That was when the explosions started.
You probably don’t give a damn about explosions. Not any more. The whole town is on fire. There are explosions everywhere. The world is ablaze. Explosions are ordinary. Look out the window. Except if you are reading this, I probably don’t have a window. Or a roof. Or walls. Explosions are a cliché. The bombs are falling over there in the dark and, when they land, it’s nothing. It’s a burst pillow and a shower of feathers. A lot of noise. A flash and a bang. Explosions are nothing.
But those explosions were not nothing. Not for the people at my coronation. They were like us. They had heard explosions before, remember. They knew what war was. But they thought it was over. More than that, they thought they had won. Hadn’t I told them we’d won without so much as a shot fired? Not that we were about to win, not like that shit we hear on the wireless every day about how a new army of little boys and grandfathers is going to sweep the Bolshevik hordes back on to the steppes or some unstoppable super-weapon is to be unleashed on the unsuspecting Allies and knock them from the skies of the Fatherland. None of that. No ifs, no buts, no maybes, I told them we’d won, and yet the sky was full of booms and bangs, just like our sky is full of American airplanes.
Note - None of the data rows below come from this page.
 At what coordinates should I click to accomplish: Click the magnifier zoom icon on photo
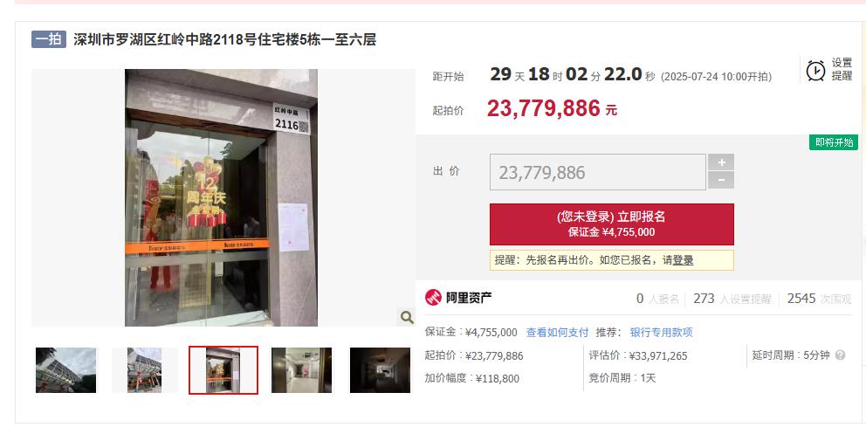pos(407,317)
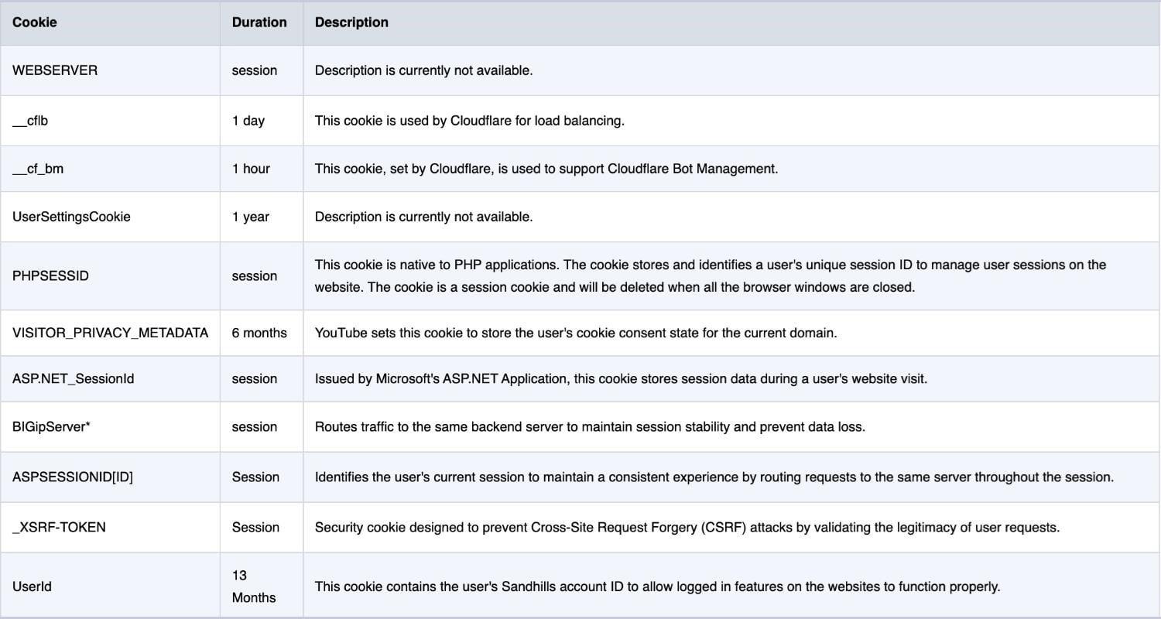This screenshot has height=619, width=1161.
Task: Click the '6 months' duration value
Action: [x=259, y=333]
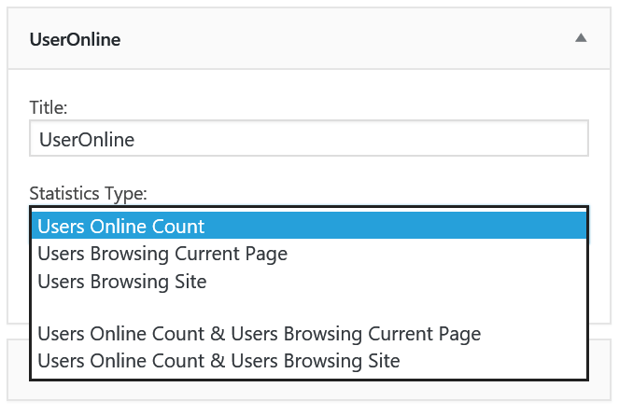Collapse the UserOnline widget with the triangle arrow
This screenshot has width=619, height=415.
(581, 38)
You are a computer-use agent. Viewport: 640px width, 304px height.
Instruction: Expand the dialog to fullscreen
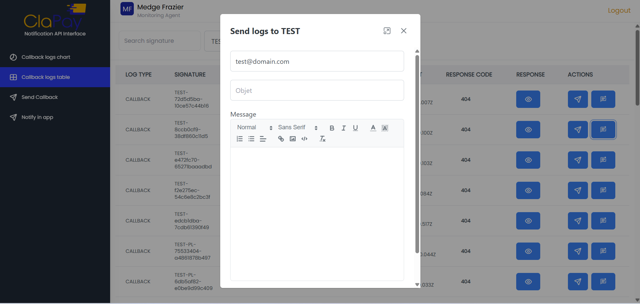(387, 31)
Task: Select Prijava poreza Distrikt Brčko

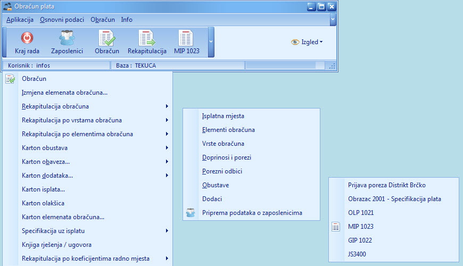Action: [x=386, y=185]
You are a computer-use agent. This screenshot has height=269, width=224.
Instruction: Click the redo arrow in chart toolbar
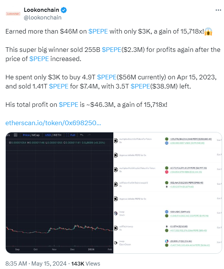pos(89,135)
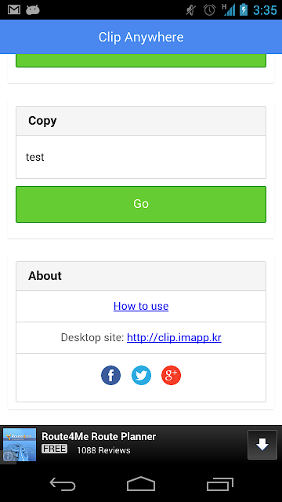
Task: Click the partially visible green button at top
Action: tap(141, 60)
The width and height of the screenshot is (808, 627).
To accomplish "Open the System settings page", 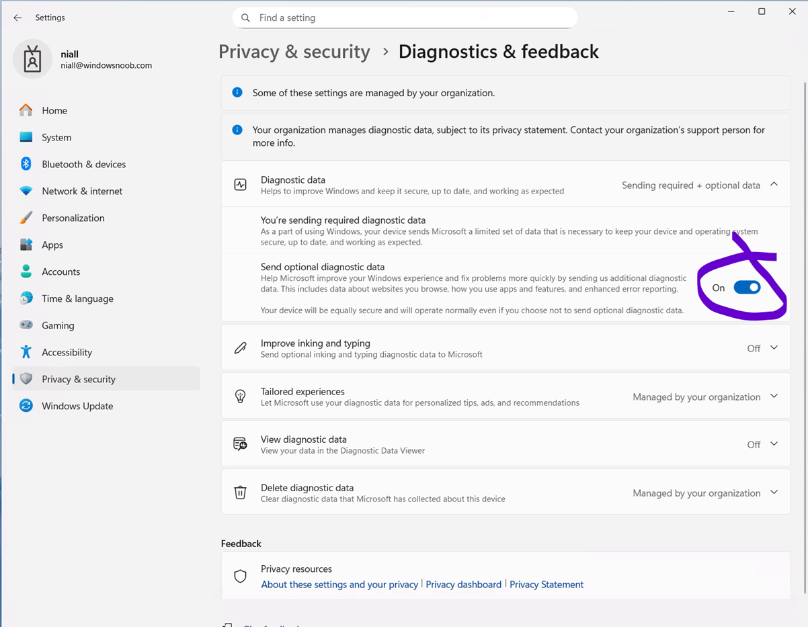I will [x=56, y=137].
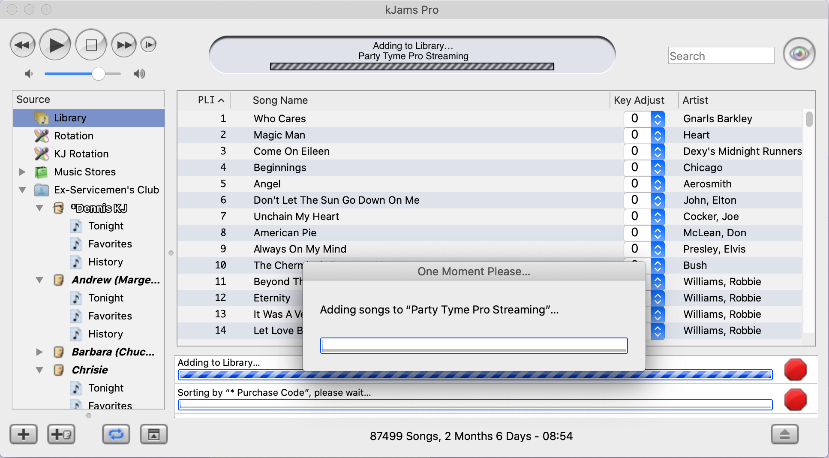Image resolution: width=829 pixels, height=458 pixels.
Task: Click the eject button at bottom right
Action: coord(784,434)
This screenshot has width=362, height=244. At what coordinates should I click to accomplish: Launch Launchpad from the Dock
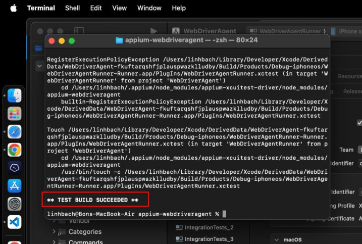click(x=14, y=114)
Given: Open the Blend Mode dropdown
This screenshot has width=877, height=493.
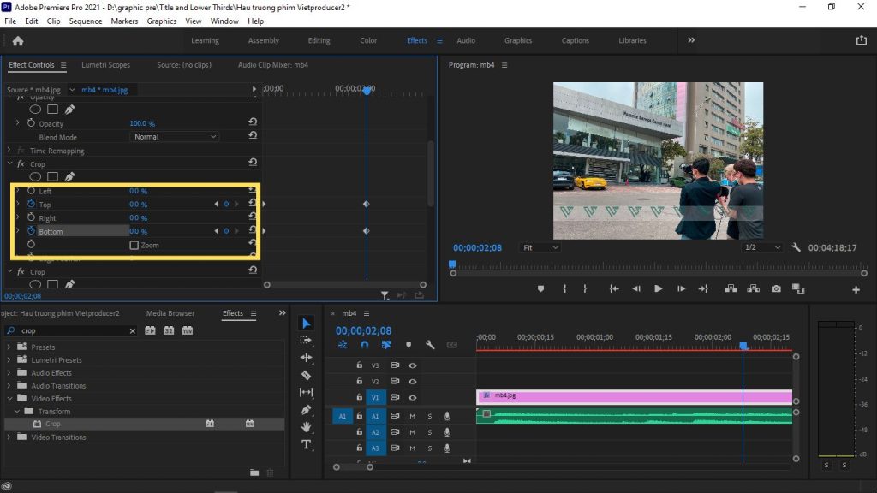Looking at the screenshot, I should click(x=175, y=137).
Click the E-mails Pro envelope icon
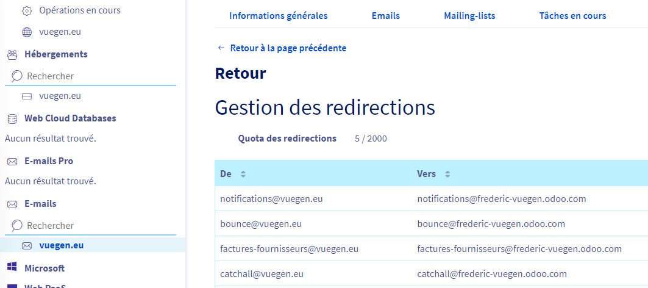The height and width of the screenshot is (288, 648). pyautogui.click(x=12, y=161)
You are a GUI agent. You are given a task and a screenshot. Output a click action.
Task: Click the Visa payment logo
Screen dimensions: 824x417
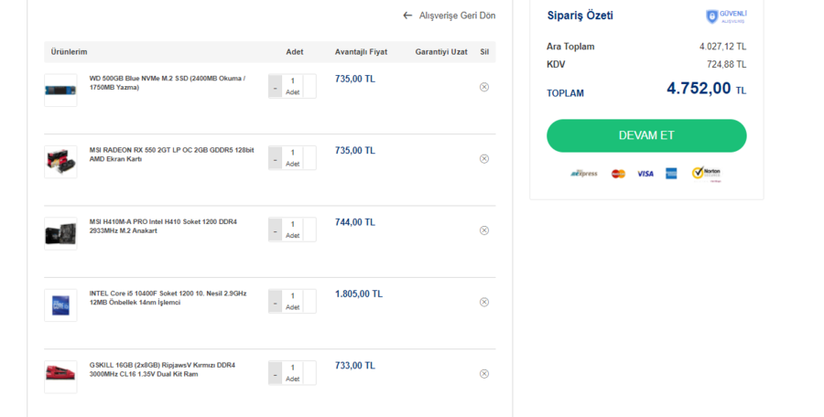(x=645, y=173)
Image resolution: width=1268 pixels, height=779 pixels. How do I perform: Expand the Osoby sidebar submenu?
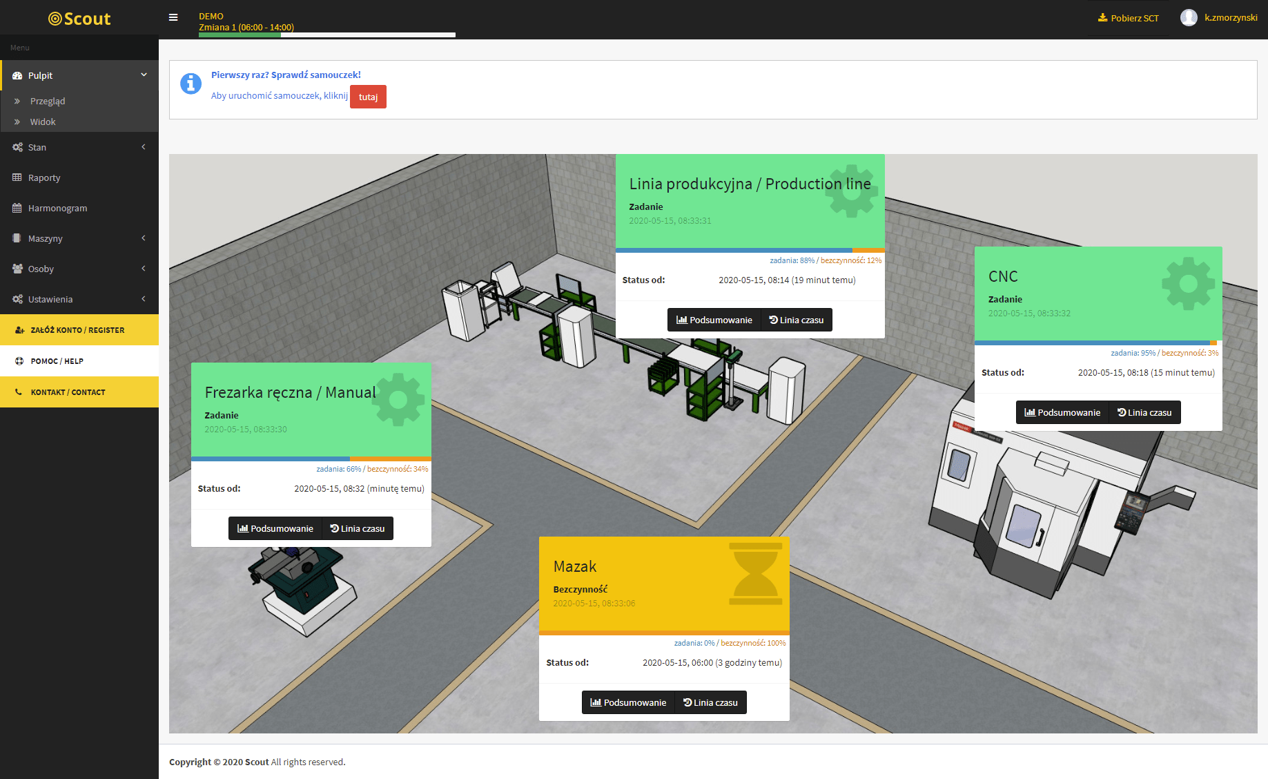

I told them we had won and there would be no more war, no more bombs and bullets to break their windows and rattle their chimney pots, and half an hour later it all started again.
There was just a moment after the first blast when the people inside that church stood and wondered what was happening. I looked up from laying a curtain tie across the Professor’s shoulder; I looked up and I looked into the crowd and I saw the fear on their faces.
Imagine a man who has a tooth pulled. Imagine the agony of that, the pincers gripping the rotten tooth, the jaw wrenched this way and that, the fiery hot, screaming pain of it, the crunching, grinding noise, like a train wreck inside your head as it comes out by the root, torn out of living bone. But the agony reaches a crescendo, the tooth comes out like a cork from a bottle and the pain is past, an unpleasant memory, that’s all. And then the dentist says, “Now for the other one.”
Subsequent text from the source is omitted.